Radiocarbon 14 dating procedure

Age determinations can also be obtained from carbonate deposits such as calcite, dissolved carbon dioxide, and carbonates in ocean, lake, and groundwater sources.Cosmic rays enter the earth's atmosphere in large numbers every day and when one collides with an atom in the atmosphere, it can create a secondary cosmic ray in the form of an energetic neutron.

The method was developed by Willard Libby in the late 1940s and soon became a standard tool for archaeologists.

Libby received the Nobel Prize for his work in 1960.

The radiocarbon method was developed by a team of scientists led by the late Professor Willard F.

Libby of the University of Chicago in immediate post-WW2 years.

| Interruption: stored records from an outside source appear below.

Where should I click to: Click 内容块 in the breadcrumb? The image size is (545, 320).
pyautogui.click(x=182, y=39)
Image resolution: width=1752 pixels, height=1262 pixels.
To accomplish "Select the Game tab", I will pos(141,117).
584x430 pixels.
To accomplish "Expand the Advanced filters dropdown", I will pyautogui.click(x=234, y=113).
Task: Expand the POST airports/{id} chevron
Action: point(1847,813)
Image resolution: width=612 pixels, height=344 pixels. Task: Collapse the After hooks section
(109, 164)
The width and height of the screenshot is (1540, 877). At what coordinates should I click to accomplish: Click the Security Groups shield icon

The radiocarbon dating method is based on the fact that radiocarbon is constantly being created in the atmosphere by the interaction of cosmic rays with atmospheric nitrogen.

The resulting radiocarbon combines with atmospheric oxygen to form radioactive carbon dioxide, which is incorporated into plants by photosynthesis; animals then acquire in a sample from a dead plant or animal such as a piece of wood or a fragment of bone provides information that can be used to calculate when the animal or plant died.

Carbon-14 has a half-life of 5,730 ± 40 years— during the succeeding 5,730 years.

Because carbon-14 decays at this constant rate, an estimate of the date at which an organism died can be made by measuring the amount of its residual radiocarbon.

Radiocarbon decays slowly in a living organism, and the amount lost is continually replenished as long as the organism takes in air or food.

Once the organism dies, however, it ceases to absorb carbon-14, so that the amount of the radiocarbon in its tissues steadily decreases.